The success of VLM, with over 2,000 contributors and widespread adoption by major entities like Amazon for its Rufus assistant bot, underscores the power of this open-source approach. Companies like Catcher AI have even deployed unmerged, experimental features from VLM at scale, demonstrating the community's eagerness to adopt cutting-edge advancements. Inferact's strategy is to build a horizontal abstraction layer for accelerated computing, akin to operating systems for CPUs or databases for storage, but specifically for inference. This universal inference layer will abstract away the complexities of GPUs and other specialized hardware, enabling developers to focus on building AI applications rather than wrestling with underlying infrastructure. This focus on a fundamental, widely applicable software layer, rather than a vertical slice of a specific product, is where they see the greatest long-term impact and competitive advantage.
Key Action Items
- Immediately: Begin mapping the inference requirements of your current and future AI applications. Understand the dynamic nature of LLM inputs/outputs and how they differ from traditional workloads.

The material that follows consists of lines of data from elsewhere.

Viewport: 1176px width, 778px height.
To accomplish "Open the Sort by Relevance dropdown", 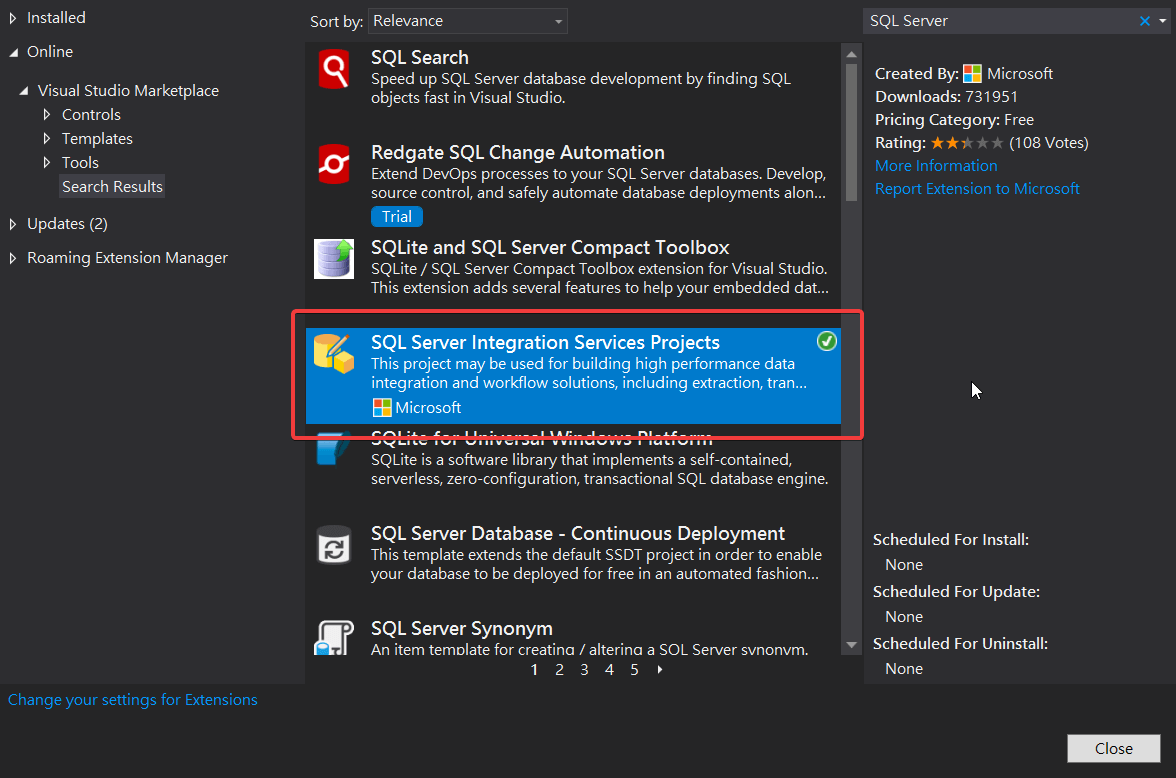I will [468, 21].
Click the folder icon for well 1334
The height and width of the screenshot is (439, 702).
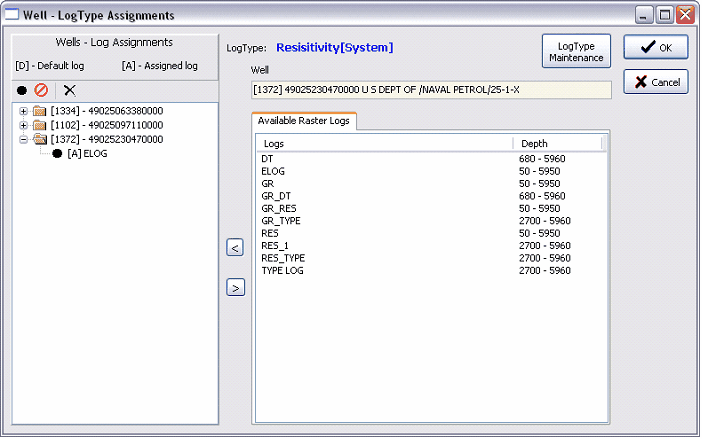tap(39, 111)
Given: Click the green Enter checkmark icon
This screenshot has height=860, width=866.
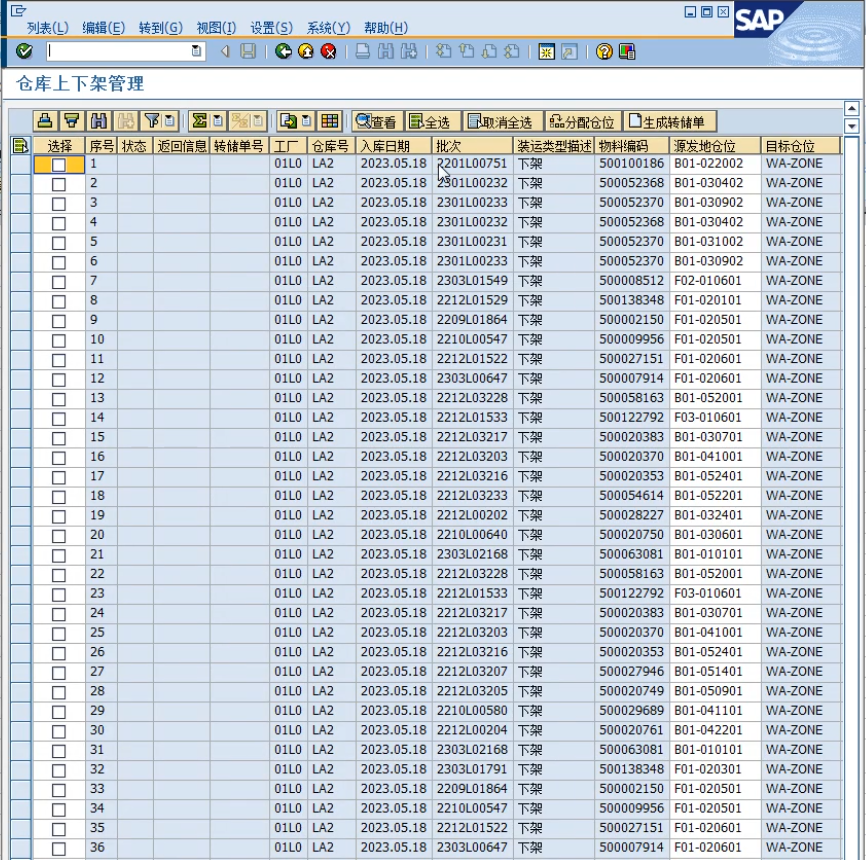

- Within the next quarter: Evaluate your current inference infrastructure. Identify potential bottlenecks related to scheduling, memory management, and hardware utilization. Consider adopting or contributing to open-source inference engines like VLM.
- Over the next 6-12 months: Investigate how agentic AI workloads will impact your inference needs. Begin exploring how to manage state and unpredictable interaction times within your inference pipelines.
- This year: Explore opportunities to standardize your AI model and hardware stack by leveraging open-source inference solutions. This reduces vendor lock-in and increases flexibility.
- Ongoing investment: Foster a culture of systems thinking within your AI teams. Encourage engineers to look beyond immediate model performance to the downstream consequences of inference infrastructure choices.
- This pays off in 12-18 months: Prioritize building or adopting inference solutions that are designed for diversity--supporting multiple model architectures and hardware types. This future-proofs your AI deployments.
- Requires patience, creates advantage: Actively participate in or monitor the development of open-source inference projects. Contributing to or adopting these projects early can provide deep insights and early access to critical advancements, creating a significant competitive moat.